Yes, those two things are equivalent. Furthermore they are both equivalent to the statement

$$\lim_{n\rightarrow +\infty}{|a_n-a|}=0$$

The proof is not that hard and follows from the epsilon-delta definitions!

Do you need more explanations?

Hey there, this curiosity actually came up rather organically; while trying to prove one statement it led me to consider this more general conjecture:

$$if\hspace{4mm} a_n\rightarrow0\hspace{4mm} as\hspace{4mm} n\rightarrow\infty\hspace{4mm} than \hspace{4mm}\lim_{n\rightarrow\infty}\sum_{k=1}^{n}\frac{a_k}{n}=0.$$

Basically what I did was let epsilon > 0, than use the definition for the convergence of a_n to say that there exists an N such that for all n > N, |a_n| < epsilon.
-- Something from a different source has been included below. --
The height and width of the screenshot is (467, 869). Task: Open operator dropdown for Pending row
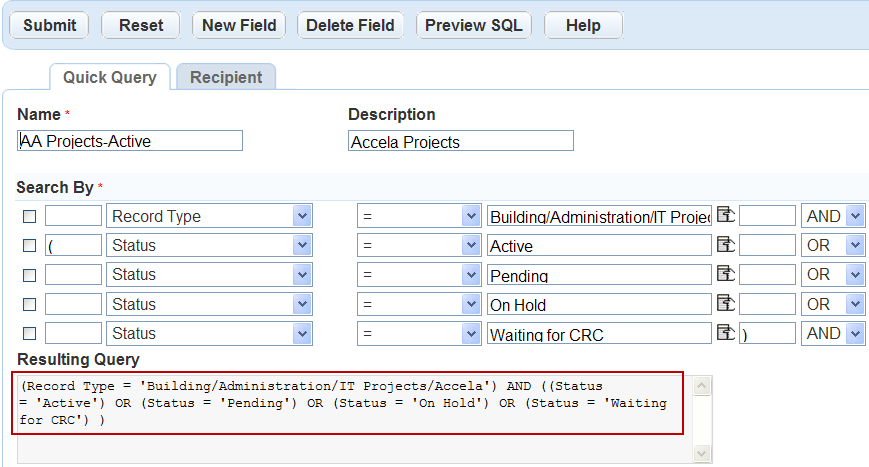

Than from there I split up the series and then used the fact that convergent sequences are bounded and that |a_n| < epsilon for all n > N to bound it by this:

$$\lim_{n\rightarrow\infty}([\sum_{k=1}^{N}\frac{M}{n}]+[\sum_{k=N+1}^{n}\frac{\varepsilon}{n}])$$

which becomes:

$$\lim_{n\rightarrow\infty}(\frac{NM}{n}+\varepsilon\frac{(n-N-1)}{n})=\varepsilon$$

I'm pretty sure this is logically valid, but some how it feels strange because I start with an epsilon-N proof but end by taking a limit on n, makes me a bit uncomfortable. Maybe you can help! =]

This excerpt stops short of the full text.